At this time, functionality in the HTTP Client is limited to simple requests that do require HTTP authentication or file uploading. Those features and more are to be added in future releases.
To install reqc, use composer to install it to your project:
composer require cythral/reqc
reqc provides an HTTP client, acting as a wrapper for php's curl extension. In the future, it will also be able to use fsockopen as a fallback when curl is not available.
$request = new reqc\HTTP\Request($options);
var_dump($request->response);
where $options is an array that has the following key => value pairs:
- url* - the url to make the request to
- method - the HTTP method to use (GET/POST/etc.)
- headers - an array of headers to set
- json - bool value, whether or not to parse the request and response bodies as json
- data - an array of key value pairs to send as post fields or json data. If content-type is set to application/json or if the json mode is used, this will automagically be json encoded.
- handle-ratelimits - defaults to true. If true, the request will attempt to retry until a non-429 response code is received.

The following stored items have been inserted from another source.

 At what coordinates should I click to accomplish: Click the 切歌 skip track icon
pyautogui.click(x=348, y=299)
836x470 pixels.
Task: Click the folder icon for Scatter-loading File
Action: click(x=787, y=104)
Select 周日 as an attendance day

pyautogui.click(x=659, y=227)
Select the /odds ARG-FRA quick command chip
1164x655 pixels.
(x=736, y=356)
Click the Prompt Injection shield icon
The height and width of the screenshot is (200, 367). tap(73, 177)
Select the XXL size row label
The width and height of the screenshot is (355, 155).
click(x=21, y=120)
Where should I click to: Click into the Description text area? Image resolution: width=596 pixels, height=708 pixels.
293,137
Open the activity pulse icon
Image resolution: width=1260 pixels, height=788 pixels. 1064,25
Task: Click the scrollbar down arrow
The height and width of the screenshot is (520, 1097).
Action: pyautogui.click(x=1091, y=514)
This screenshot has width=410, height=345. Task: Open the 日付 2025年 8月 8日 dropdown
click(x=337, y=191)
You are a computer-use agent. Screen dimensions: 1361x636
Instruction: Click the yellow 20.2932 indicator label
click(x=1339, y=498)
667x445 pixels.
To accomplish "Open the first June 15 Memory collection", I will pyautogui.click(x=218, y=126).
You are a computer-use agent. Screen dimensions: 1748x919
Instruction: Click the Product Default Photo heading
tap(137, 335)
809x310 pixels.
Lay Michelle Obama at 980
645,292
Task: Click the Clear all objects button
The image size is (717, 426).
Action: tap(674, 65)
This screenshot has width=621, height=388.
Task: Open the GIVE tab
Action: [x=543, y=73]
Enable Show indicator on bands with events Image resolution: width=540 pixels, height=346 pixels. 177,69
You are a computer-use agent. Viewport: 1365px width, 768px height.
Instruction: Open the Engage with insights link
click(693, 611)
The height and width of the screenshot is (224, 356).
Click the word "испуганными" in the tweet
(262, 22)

- max-attempts - defaults to 5. Sets the maximum amount of retry attempts to make if handling rate limits.
* indicates a required option
Reqc provides a EventStream Server for sending Server-Sent Events. The interface is simple, the only method to note is send, which sends events to the client. This automatically sets the content-type and cache-control headers. To create and use an EventStream server, do:
$es = new reqc\EventStream\Server();
$es->send("testEventName", "hello world"); // named event
$es->send(1, "hello world"); // event with an id
$es->send(null, "hello world"); // event without a name or id
$es->send("test", [ "foo" => "bar" ]); // event with json data
Reqc exposes a number of different constants that help to determine how to handle an incoming request. Documentation for each of these is to be added.
In the future, the ability to do multipart/formdata requests will be added as well as the ability to handle and make file uploads. Other features TBD.